White pine problems continue throughout the state, especially in central and southern areas. Symptoms vary but generally include needle yellowing or browning, shriveled bark on branches or trunk, sap exudate on branches, and in some cases, death of the tree.
The Plant Clinic has assayed samples for pinewood nematodes; has cultured for fungal pathogens of needles, stems, and roots; and has inspected for insect infestations or injuries. The only common factor seems to be root decline. Few live white roots have been found, but fungal pathogens cannot be correlated with poor rooting. It appears that roots are on the decline for other reasons, including heat, drought, flooding, and extremes in temperature and moisture.
Many of the problem trees we have seen have been situated on clay sites or exposed to the elements (planted in new housing developments or used as windbreaks). It is likely that site stress has contributed to the decline of these trees. The excessive rains of the past several springs also may have contributed to root injury and decline by saturating the soil and causing a
lack of soil oxygen.
Look for more white pine problems this year. If roots were injured as we are suggesting, they will not be able to pull up enough water to replace the loss created by the extremely hot weather of the past two weeks. Symptoms may have been masked earlier in the summer in areas where water was abundant. In drought-stressed areas, watering helps, as does the use of a natural mulch over the root system. However, without adequate root mass, plants are not able to use the available water quickly enough to replace what is used by the foliage. The result is sudden browning or off-color needles and death of branches.
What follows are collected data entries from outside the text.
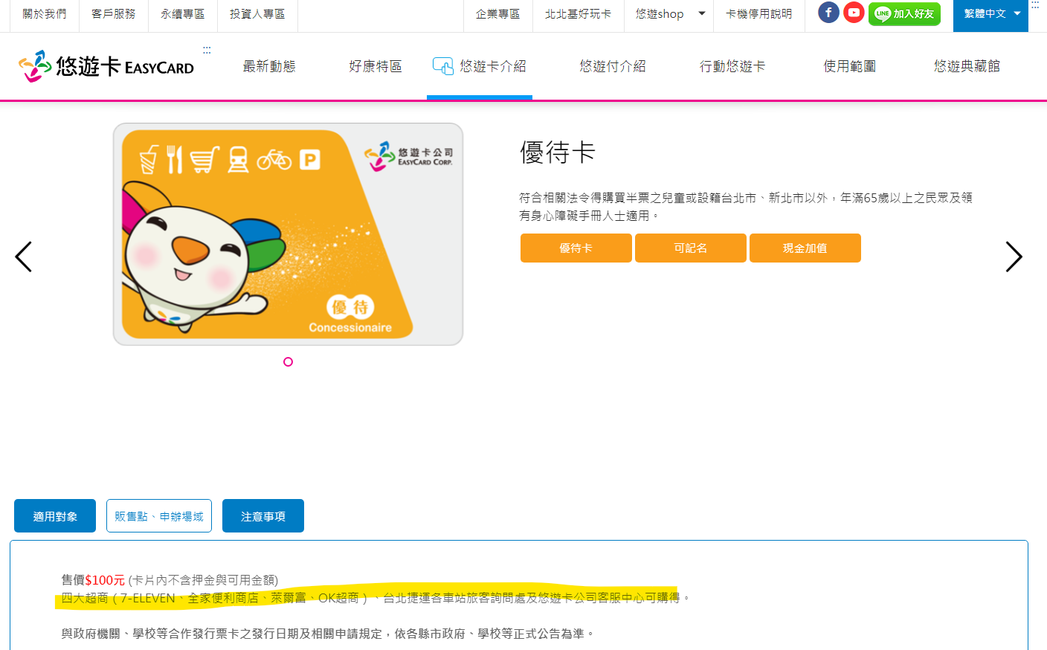Click the card icon on 悠遊卡介紹 menu
This screenshot has width=1047, height=650.
(x=442, y=66)
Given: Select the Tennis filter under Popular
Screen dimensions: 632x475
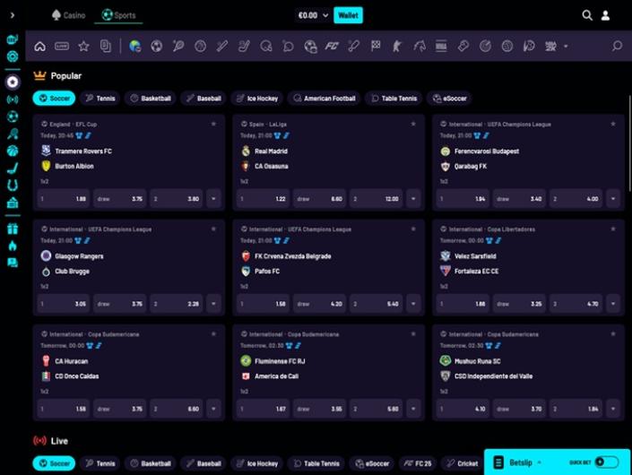Looking at the screenshot, I should pyautogui.click(x=100, y=99).
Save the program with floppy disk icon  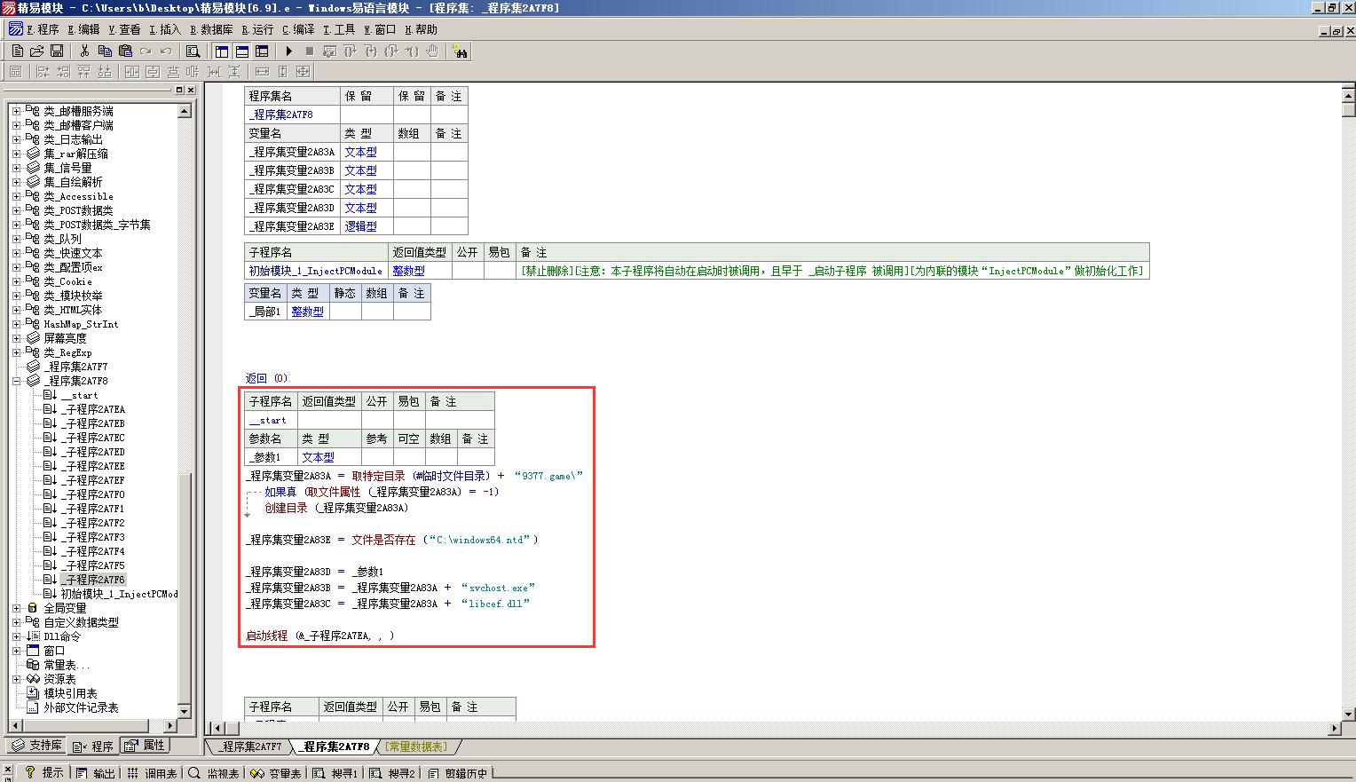coord(56,51)
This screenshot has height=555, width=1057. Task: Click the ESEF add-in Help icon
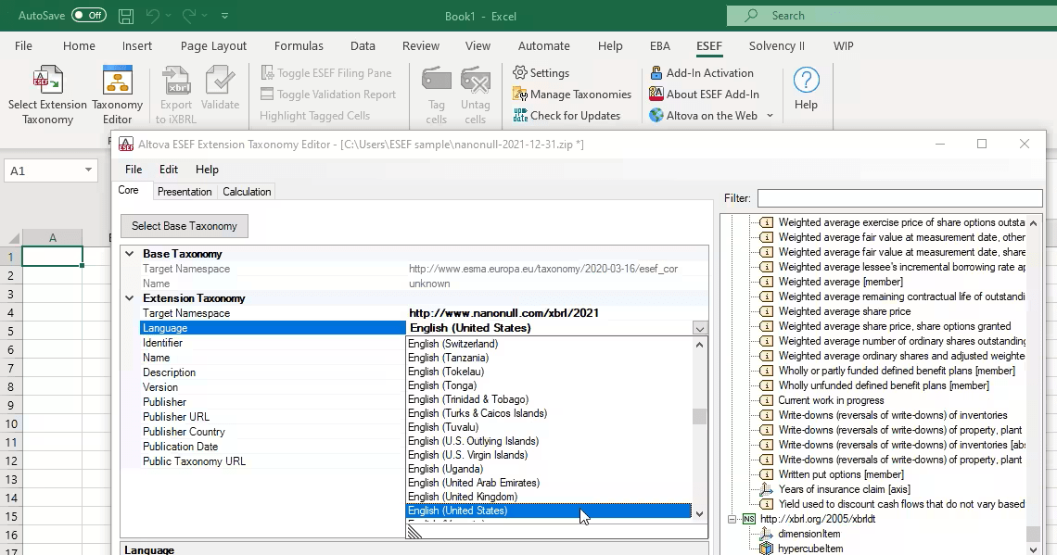coord(806,89)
Because these problems in white pine are not usually the result of an infectious disease, immediate removal of the tree is not necessary. Instead, try to keep the tree watered and see how it responds. Also, try digging into a bit of the root system for a better picture of the situation. If roots are brown in cross-section and the outer layer easily pulls off or is not present, then root injury has occurred. If the roots are white and healthy, then the problem is above ground and our theory is wrong, at least in your case.
Reports from Kentucky and other states suggest that this root decline is more of a problem in soils with very high pH levels. That certainly could be the case in many Illinois soils. Consider taking soil samples from root zones of affected and healthy trees to a soil testing lab nearby. If lab results show a very high pH level, start using the appropriate acid fertilizer to help compensate.